This “shift-left” approach is certainly valuable, but should not be the only strand of your container workflow. Plenty of organizations choose to focus on their CI/CD pipeline, for instance, and use scripts to automate evaluation as container images make their way through.

This is of particular importance if you are making use of components that are offered on a SaaS model because it allows you to check that your SaaS provider has done the research and work necessary to ensure their software doesn’t compromise yours.

The Future

Although the container vulnerabilities above are a legitimate cause for concern, their appearance does seem to be leading to a shift in mindset. In just the past few months we’ve reported that Tripwire has made generally available a Tripwire for DevOps software-as-a-service (SaaS) offering optimized for containers and that StackRox has extended its Kubernetes security platform to add tools that scan for misconfigurations and vulnerabilities.

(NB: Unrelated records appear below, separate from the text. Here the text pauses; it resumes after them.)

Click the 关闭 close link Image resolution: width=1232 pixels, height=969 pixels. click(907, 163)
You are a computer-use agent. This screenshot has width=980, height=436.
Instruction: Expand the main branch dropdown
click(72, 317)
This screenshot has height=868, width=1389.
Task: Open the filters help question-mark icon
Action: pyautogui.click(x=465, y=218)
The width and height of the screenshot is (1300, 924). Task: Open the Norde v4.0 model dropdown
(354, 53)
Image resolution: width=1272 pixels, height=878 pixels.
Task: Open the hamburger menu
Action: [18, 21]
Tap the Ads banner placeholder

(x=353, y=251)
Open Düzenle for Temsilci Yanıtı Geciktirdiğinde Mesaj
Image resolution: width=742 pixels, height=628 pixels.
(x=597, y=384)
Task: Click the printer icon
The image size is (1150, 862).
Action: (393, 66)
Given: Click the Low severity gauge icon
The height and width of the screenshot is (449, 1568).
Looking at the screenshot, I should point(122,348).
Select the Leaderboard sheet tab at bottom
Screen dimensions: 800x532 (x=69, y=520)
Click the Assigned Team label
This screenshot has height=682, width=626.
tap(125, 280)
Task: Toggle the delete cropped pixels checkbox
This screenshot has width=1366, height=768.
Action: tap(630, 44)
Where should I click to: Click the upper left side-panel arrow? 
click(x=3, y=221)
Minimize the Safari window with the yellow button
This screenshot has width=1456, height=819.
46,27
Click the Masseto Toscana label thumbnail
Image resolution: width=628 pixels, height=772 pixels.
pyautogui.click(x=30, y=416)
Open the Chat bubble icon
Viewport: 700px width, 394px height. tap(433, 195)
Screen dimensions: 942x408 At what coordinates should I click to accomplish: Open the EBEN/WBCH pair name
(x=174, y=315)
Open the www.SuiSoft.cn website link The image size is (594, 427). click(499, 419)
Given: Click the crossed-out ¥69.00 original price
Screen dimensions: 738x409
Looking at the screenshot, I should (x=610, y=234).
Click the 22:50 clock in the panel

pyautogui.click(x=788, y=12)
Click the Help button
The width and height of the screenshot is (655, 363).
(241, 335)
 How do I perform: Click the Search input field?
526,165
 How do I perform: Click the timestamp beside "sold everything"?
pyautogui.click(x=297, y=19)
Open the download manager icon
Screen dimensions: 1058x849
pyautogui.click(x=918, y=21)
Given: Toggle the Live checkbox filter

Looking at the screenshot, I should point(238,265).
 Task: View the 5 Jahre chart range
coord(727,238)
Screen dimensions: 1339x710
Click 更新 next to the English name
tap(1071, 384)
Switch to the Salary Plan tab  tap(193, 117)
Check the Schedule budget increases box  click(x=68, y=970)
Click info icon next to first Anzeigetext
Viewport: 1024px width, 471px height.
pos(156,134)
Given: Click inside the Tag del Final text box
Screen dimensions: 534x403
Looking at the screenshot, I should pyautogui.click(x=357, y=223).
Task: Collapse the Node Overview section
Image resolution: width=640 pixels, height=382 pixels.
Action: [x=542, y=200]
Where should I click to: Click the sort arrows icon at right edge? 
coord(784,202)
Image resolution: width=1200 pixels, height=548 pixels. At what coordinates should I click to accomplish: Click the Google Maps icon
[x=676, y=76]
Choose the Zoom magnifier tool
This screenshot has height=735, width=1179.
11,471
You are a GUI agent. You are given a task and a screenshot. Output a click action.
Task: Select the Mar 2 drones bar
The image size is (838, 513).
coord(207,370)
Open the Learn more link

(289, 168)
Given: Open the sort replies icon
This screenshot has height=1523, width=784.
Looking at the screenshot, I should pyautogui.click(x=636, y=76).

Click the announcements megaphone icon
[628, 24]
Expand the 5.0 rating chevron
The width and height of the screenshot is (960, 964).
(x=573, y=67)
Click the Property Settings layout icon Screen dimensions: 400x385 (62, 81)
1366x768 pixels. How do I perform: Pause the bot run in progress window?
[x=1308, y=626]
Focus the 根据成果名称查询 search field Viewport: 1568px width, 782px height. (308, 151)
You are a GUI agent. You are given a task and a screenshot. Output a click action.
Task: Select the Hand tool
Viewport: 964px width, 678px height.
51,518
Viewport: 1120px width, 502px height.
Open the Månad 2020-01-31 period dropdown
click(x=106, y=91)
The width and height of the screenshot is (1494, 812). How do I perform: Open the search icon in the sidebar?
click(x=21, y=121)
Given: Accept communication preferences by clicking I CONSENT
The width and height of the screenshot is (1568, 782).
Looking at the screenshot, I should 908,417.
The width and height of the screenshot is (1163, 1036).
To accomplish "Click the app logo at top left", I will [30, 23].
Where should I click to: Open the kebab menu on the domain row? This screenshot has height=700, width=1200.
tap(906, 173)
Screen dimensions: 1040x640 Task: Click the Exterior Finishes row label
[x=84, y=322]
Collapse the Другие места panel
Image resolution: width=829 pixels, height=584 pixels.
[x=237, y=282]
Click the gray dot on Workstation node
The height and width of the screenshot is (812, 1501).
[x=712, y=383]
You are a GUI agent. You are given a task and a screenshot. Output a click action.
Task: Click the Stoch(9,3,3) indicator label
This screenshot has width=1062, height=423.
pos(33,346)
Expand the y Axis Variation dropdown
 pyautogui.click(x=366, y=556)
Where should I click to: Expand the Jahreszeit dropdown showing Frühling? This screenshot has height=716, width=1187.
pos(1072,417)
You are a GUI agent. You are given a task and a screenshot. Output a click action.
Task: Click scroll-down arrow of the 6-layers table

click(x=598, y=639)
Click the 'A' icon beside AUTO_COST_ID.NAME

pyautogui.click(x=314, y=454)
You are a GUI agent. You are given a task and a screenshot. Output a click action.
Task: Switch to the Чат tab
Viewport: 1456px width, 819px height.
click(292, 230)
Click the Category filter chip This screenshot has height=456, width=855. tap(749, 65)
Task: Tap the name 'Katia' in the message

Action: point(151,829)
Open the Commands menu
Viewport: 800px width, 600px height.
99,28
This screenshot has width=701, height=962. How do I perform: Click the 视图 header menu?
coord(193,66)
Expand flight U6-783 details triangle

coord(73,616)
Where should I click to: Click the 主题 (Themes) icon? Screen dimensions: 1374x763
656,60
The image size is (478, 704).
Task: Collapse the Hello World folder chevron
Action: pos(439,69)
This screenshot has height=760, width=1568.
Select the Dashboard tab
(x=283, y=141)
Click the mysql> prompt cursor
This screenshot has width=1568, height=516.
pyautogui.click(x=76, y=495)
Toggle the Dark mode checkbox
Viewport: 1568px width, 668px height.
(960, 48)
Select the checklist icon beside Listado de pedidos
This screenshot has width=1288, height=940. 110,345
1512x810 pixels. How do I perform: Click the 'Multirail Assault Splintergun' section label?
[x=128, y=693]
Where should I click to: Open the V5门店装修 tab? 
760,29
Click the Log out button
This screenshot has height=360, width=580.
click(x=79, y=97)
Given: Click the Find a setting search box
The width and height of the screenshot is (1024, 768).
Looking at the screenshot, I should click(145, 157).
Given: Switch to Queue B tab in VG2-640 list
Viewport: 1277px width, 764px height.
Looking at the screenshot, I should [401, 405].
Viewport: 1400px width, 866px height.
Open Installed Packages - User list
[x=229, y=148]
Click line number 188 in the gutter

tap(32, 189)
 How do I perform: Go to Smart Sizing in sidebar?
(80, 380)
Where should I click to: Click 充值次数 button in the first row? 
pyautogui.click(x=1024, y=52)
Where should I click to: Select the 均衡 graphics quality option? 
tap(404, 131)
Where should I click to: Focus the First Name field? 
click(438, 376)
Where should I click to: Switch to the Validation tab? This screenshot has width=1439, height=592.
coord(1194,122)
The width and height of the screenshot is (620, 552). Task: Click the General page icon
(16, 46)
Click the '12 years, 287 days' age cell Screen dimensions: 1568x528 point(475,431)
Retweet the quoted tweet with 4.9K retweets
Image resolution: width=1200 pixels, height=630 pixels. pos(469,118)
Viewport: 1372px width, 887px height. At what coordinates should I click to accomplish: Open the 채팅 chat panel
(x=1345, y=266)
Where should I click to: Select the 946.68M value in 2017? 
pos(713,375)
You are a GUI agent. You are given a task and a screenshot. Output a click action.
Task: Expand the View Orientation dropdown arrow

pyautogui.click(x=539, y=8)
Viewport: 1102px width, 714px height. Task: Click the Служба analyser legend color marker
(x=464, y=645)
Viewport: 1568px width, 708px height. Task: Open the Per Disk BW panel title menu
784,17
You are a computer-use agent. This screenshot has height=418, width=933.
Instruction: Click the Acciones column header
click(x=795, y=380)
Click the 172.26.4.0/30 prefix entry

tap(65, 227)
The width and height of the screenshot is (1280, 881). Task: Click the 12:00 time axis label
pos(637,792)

Whether tools of this type will prevent the appearance of further container vulnerabilities remains to be seen. But they certainly form part of a new paradigm in container security, in which devs at all levels are starting to look at the connections between containers and the systems they are integrated with rather than seeing them as discrete (and potentially dangerous) monolithic components. And that is a shift that should be welcomed.

Sam Bocetta

Sam Bocetta is a freelance journalist specializing in U.S. diplomacy and national security, with emphases on technology trends in cyberwarfare, cyberdefense, and cryptography.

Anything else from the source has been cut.